Nic Merriman from Avanade UK tells us why the latest entry to the UK banking scene could be a major catalyst for change
New entrants to the market, new business models, changing customer expectations and fragmentation of traditional services are all contributing to put traditional banks under pressure.
The most recent entrant to take centre stage is Atom Bank, which was recently granted a licence to become the first digital bank in the UK. Meanwhile, services like Barclays PingIt and Zapp demonstrate that disruptive services can significantly move customers away from traditional banking offerings. The appetite for such services is clearly there from consumers, and the maturity and take-up of them can only move on an upward trajectory.

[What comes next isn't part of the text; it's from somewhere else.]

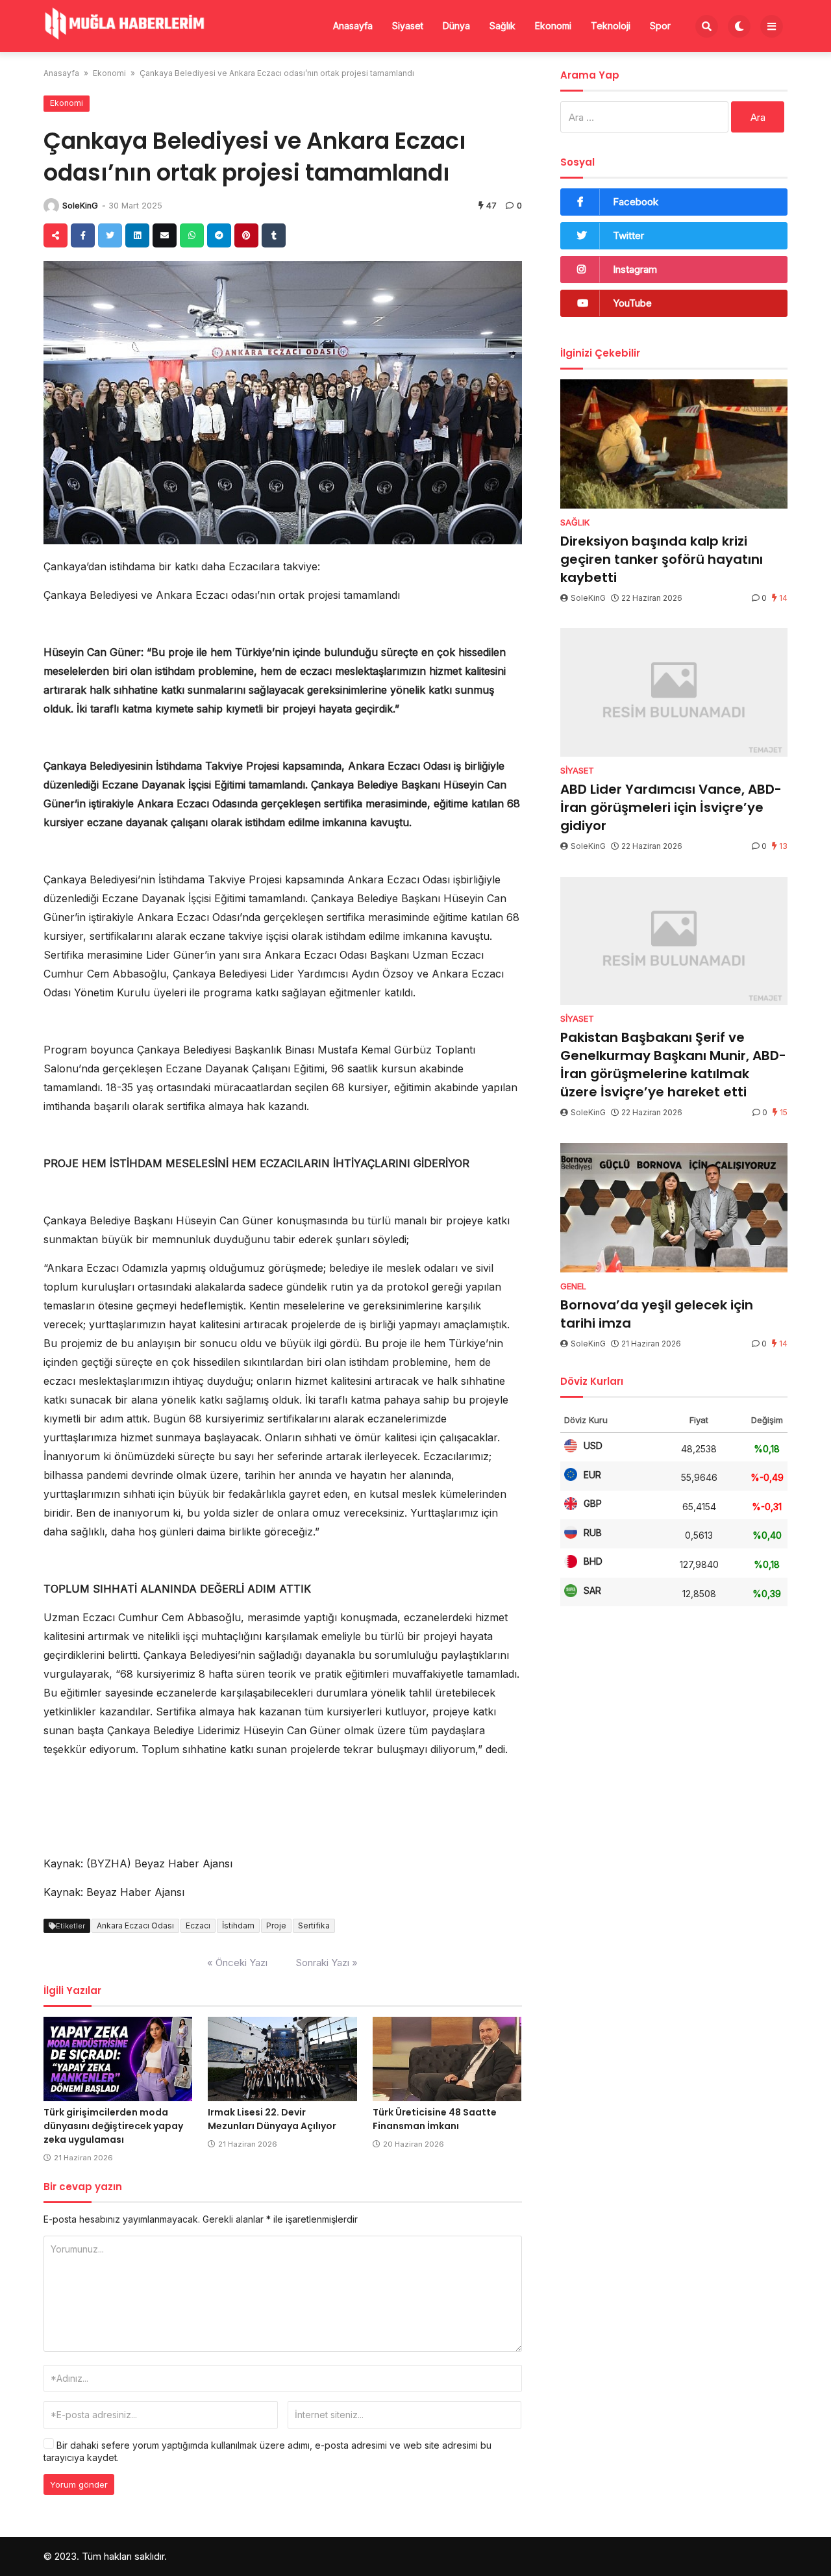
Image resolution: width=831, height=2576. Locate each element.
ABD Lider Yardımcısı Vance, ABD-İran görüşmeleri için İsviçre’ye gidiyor (671, 807)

Indeed, changes are afoot and the physical manifestation of these changes is also apparent. At a macro level, the branch appears to be in decline with most established brands reducing their footprint. Cash is no longer king and mobile payments are increasing in popularity, with research from BuzzCity revealing that 42 percent of all mobile users now routinely make payments through their mobile devices. Banking is becoming more democratised by technology and new services are changing the way we think about banking, our money and the application and capability of technology.
Is the branch dead?
This is certainly to be determined, but the received wisdom and the empirical evidence indicates that the purpose of the branch is changing. This doesn’t mean that branch will totally disappear as some customers still value going into a branch, as revealed by a survey of more than 3,500 UK current account customers conducted by Accenture. Banks that develop differentiated branch formats that complement their digital presence can more effectively meet customer needs at a lower cost.
The good news is that this is not the death knell of the industry, more an evolution that sees the focus shift from the noun to the verb, from banks to banking. One where customer satisfaction, convenience and new services will feature more prominently. Where the commitment to digital banking and the support for new channels and services make it easier for financial institutions to build relationships with the customer.
How will the banks compete in this new digital world of banking?
The answer is in how they deliver services and products. No longer will it be competitive to just show account balances on a page or to provide online facsimiles of paper applications. Customers want a more holistic and engaging experience that spans online and bricks and mortar stores, and they expect a high level of service in all channels.
The majority of established banks already have the platforms to deliver new customer-centric services like mobile payments – the challenge is in the exploitation. The ability to shift product-centric thinking into a more customer-focused set of offerings will challenge traditional operating models. To compete in this new era of banking, successful banks are looking outside of the traditional banking fraternity. They are hiring designers, customer experience professionals, retailers and innovators, who have an understanding of customers’ needs and expectations from non-banking sectors. This strategy coupled with agile product innovation is providing a formula for success in traditional banking environments, which if followed will enable banks to compete with the new entrants and disrupters in the market.